__Extracted records__
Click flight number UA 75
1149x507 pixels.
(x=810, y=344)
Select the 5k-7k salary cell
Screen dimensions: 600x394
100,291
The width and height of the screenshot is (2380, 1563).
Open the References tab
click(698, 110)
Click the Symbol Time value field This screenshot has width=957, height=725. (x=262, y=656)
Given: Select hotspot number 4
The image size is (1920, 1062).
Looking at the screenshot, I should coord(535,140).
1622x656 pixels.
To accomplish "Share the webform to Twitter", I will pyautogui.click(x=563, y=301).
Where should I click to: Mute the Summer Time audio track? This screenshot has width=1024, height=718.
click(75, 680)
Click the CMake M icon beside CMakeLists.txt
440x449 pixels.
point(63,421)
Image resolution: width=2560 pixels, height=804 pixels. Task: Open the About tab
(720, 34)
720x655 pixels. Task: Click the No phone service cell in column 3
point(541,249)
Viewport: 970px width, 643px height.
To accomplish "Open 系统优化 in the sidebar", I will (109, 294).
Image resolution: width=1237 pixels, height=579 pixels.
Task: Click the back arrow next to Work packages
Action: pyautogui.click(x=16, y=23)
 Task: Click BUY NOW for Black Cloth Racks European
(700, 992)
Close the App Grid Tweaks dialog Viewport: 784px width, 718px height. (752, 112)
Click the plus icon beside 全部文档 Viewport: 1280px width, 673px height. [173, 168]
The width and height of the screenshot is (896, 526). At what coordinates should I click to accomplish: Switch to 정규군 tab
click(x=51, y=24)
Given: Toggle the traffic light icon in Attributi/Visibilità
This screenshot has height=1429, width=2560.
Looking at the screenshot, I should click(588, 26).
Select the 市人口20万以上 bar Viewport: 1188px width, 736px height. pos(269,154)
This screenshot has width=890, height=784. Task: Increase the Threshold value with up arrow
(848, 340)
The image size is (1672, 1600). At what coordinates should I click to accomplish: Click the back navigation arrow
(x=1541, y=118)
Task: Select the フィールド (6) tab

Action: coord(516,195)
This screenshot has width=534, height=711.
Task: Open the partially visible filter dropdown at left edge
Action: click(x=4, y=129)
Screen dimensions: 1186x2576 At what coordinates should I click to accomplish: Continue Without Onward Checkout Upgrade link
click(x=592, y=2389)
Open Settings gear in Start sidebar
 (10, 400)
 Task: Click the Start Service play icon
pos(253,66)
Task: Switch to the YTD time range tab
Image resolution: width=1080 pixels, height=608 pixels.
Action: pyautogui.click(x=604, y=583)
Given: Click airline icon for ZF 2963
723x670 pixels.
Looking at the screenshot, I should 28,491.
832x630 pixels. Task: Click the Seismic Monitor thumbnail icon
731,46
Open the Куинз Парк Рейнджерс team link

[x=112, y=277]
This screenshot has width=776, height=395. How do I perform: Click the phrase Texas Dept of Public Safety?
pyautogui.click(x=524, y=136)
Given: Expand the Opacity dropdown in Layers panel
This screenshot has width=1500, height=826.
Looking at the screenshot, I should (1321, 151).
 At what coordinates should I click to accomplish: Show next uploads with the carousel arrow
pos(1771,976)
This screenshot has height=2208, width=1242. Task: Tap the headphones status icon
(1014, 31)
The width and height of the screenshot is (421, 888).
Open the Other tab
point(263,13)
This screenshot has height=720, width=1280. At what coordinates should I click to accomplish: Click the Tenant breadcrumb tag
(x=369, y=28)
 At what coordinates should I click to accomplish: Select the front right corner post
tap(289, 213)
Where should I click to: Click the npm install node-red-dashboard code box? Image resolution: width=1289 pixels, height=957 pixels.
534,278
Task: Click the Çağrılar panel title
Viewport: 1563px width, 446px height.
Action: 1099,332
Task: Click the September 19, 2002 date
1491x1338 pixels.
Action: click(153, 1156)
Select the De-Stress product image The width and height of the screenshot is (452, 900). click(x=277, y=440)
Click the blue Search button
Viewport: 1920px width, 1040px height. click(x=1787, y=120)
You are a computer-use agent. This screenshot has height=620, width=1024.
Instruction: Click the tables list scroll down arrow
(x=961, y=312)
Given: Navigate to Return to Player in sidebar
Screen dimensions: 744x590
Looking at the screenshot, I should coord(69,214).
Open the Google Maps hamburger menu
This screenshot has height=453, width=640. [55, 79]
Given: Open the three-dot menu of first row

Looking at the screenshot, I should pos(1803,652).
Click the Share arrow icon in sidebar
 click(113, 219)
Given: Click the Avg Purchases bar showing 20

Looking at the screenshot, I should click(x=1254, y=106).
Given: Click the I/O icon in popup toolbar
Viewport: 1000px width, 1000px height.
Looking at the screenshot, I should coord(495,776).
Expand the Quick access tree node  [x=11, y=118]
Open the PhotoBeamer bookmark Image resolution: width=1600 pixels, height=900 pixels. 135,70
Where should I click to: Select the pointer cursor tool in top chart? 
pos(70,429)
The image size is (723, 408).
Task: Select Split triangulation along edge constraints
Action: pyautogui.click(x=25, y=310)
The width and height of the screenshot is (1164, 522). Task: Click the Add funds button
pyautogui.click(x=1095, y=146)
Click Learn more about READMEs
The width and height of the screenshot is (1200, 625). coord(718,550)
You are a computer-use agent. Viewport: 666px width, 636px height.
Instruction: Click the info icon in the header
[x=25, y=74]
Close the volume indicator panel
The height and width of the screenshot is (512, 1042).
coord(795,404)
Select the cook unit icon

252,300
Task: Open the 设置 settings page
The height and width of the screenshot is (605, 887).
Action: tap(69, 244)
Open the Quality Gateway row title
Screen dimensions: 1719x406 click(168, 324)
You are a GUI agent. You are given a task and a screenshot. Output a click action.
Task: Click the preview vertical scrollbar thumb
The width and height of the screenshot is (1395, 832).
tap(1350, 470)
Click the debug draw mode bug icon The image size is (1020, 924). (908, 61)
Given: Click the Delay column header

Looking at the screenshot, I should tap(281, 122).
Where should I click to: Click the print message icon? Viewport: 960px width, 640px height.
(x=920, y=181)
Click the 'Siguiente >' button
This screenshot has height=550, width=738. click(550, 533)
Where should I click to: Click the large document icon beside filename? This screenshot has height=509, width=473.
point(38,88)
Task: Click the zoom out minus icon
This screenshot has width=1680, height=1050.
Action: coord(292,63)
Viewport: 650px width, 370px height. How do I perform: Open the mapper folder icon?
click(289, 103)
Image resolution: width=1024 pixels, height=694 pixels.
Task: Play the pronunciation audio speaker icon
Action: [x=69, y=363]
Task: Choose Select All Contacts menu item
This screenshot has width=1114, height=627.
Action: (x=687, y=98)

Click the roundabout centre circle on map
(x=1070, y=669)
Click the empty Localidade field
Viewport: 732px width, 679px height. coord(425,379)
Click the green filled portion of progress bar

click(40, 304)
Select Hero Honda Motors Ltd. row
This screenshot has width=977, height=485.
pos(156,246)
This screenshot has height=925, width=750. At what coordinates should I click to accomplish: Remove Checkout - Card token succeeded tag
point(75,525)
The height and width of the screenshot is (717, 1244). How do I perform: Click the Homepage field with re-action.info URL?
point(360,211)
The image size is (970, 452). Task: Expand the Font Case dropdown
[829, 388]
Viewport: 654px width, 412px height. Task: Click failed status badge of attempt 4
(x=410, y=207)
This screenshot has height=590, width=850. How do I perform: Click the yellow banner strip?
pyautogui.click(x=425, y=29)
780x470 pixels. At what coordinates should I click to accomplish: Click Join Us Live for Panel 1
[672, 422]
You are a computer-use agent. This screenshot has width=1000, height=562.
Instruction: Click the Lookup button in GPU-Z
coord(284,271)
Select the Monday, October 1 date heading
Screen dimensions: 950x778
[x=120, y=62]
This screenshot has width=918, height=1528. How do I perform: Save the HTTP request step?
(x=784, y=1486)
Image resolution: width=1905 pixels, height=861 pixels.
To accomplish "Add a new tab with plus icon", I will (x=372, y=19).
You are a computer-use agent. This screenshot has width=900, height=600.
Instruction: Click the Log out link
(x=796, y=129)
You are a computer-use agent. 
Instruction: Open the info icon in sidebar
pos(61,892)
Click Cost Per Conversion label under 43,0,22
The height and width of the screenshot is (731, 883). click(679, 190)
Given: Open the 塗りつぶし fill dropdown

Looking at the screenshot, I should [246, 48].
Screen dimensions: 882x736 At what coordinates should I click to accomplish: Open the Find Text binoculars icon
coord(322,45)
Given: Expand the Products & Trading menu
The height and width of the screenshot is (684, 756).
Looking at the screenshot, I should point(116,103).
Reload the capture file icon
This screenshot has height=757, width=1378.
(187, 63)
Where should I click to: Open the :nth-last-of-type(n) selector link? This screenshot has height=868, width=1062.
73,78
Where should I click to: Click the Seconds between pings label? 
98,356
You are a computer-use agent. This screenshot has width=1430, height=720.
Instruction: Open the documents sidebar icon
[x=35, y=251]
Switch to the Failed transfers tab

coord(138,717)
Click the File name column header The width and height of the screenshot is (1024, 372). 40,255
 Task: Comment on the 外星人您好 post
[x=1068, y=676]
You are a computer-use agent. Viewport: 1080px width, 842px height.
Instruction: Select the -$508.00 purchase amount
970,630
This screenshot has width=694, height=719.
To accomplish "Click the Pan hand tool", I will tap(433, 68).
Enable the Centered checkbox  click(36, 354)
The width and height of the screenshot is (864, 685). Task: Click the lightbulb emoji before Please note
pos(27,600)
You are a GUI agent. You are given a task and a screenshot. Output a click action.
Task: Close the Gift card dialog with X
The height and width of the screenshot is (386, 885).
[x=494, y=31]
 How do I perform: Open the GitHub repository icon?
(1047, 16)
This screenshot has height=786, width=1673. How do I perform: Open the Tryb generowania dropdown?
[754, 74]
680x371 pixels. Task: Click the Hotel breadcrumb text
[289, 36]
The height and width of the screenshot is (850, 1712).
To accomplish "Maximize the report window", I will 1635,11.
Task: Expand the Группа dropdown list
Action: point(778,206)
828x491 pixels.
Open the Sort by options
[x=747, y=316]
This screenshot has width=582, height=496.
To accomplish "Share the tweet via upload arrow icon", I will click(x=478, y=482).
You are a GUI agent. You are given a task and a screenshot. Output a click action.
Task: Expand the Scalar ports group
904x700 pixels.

__Work instructions__
Take each line from the preceding material that contains "plus" and copy it.

__Output for this exercise__
Click the plus icon beside 全部文档 Viewport: 1280px width, 673px height. [173, 168]
To accomplish "Add a new tab with plus icon", I will (x=372, y=19).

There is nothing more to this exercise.